Don't get me wrong, I'm a church-going Catholic (okay, I missed the ascension service Thursday, but overall). This is a different kind of obsession with God. Every conversation about any person requires a discussion about this person's religious background and how they had or hadn't been saved, what age they'd been saved, whether they had backslid...
My aunt started one conversation with the fact that she really approved of homeschooling. I homeschooled my kids until last year. For me though, it was about the learning rather than the avoidance of other people's ideas.
"In schools today," my aunt dropped her voice and leaned forward, "they're teaching tolerance!"
I couldn't hold in the little burble of laughter, which probably sounded something like, "hah!"
"My kids hopefully learned as much tolerance from me at home as they would in school," I said.
"But have you heard about that new hate law? Soon it's going to be legal to beat up Christians."
I hadn't followed the law, but I didn't think that was the direction it was going.
"I think it's going to be an extra crime to hurt people because of their beliefs," I tried to explain.
"But it will be illegal for Christians to even speak out."
"No, no. I'm pretty sure it won't affect freedom of speech," I said, while I tried desperately to steer the conversation away to safer topics, like vegetables.

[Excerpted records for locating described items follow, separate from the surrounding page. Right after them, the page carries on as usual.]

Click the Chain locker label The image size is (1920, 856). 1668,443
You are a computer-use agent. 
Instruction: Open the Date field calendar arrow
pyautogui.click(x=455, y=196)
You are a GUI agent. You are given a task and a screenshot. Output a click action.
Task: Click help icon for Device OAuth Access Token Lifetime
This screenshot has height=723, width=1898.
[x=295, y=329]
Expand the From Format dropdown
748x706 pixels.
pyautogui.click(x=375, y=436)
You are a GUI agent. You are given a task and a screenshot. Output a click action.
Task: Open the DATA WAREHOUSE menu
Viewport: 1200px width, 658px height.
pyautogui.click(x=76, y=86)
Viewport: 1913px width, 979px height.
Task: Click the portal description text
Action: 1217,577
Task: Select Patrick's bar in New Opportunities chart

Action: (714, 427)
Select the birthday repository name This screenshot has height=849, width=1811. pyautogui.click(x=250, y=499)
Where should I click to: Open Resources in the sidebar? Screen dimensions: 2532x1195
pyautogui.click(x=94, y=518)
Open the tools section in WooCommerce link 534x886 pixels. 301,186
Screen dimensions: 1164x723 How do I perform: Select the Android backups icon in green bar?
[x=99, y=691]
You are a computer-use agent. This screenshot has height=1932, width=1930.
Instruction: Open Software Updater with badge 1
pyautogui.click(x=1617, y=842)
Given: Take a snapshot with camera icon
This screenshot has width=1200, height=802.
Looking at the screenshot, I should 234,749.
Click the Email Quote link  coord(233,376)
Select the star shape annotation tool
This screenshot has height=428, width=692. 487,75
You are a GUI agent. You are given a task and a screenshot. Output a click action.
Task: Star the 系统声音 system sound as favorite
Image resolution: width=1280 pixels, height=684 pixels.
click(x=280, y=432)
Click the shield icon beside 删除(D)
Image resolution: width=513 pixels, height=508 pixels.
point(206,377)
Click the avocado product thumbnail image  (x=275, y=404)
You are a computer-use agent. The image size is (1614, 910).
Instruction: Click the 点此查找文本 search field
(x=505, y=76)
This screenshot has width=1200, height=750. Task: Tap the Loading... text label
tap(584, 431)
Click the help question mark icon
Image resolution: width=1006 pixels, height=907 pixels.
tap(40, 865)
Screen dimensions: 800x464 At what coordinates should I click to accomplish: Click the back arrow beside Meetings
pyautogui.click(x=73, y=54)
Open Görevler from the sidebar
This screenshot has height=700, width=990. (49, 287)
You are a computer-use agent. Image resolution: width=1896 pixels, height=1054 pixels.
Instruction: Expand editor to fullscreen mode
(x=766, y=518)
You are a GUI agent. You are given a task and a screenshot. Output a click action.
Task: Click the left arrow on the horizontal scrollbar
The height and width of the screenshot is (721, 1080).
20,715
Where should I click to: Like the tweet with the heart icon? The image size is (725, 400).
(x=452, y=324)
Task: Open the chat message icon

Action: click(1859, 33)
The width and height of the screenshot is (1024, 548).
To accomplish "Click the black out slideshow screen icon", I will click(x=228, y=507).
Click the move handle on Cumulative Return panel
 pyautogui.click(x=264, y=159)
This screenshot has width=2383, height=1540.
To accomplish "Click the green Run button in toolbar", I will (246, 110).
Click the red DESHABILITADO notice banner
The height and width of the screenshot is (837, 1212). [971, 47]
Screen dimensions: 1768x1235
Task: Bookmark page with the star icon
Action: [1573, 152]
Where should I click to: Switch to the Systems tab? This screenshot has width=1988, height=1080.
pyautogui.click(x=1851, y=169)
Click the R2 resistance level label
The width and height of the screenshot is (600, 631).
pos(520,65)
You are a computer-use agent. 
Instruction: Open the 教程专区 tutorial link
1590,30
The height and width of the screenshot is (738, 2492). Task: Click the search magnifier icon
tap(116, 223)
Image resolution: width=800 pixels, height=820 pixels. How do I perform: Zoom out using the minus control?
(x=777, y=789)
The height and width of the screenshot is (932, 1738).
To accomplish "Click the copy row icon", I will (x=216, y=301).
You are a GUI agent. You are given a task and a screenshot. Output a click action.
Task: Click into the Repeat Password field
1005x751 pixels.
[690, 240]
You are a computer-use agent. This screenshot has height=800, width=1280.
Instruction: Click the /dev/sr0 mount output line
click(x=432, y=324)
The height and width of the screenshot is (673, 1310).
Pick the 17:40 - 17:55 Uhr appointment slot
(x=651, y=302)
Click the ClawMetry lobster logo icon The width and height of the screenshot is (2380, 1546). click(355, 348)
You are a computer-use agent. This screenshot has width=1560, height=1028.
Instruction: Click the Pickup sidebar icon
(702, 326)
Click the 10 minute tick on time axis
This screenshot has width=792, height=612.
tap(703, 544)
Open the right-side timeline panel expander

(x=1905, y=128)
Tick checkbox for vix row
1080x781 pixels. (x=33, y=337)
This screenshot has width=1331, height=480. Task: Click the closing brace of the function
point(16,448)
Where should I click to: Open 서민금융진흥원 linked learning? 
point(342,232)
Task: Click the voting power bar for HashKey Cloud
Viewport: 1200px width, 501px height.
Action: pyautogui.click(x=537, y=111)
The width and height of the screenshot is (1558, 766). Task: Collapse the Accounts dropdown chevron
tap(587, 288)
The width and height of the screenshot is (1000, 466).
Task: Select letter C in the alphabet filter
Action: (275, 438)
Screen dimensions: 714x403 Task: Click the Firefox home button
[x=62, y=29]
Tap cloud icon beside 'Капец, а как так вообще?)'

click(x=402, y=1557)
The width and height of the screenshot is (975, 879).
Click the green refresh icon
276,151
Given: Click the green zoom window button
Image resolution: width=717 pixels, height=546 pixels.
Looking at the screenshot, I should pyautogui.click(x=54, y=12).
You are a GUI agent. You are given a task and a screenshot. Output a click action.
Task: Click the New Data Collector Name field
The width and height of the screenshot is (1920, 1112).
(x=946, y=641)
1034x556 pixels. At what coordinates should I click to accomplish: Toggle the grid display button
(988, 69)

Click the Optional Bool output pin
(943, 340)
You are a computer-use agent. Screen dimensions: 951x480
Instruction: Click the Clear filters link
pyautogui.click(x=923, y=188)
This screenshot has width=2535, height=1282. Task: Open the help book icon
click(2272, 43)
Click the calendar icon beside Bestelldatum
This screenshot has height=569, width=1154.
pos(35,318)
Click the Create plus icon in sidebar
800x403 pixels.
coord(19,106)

The rest of the afternoon was just a walk through minefields while I tried to say the right things without getting dragged into criticisms of my cousin (too fat), my former sister-in-law (never signed love on the cards until after the divorce), my own parents (too busy with their own lives to help take care of their mother). I'm lucky I was there to avoid the criticism that would have come my way.
So I skipped out early, claiming the three-hour drive made my departure a necessity. As I approached Cincinnati, I called my best friend from high school. She met me at a Panera not too far from the highway and I spewed all of my impatience with my relatives in a three-hour catch up session. Thank God for friends. But when was the last time she went to church? I'll need to check before I visit my relatives in Kentucky again.

2 comments:

Sheila said...

you would think vegetables would be a safe topic but when I was in Seattle visiting with my aunt she got very defensive and pissy when eating healthy and avoiding all the chemicals that are now put in foods got brought up. Funny thing was I wasn't even the one that was talking about it, it was my mom. So you know it wasn't nearly extreme as I can be.

Paulita said...

We need to brainstorm a safe topic for whenever we talk to relatives. Have to think of a non-controversial one. Weather?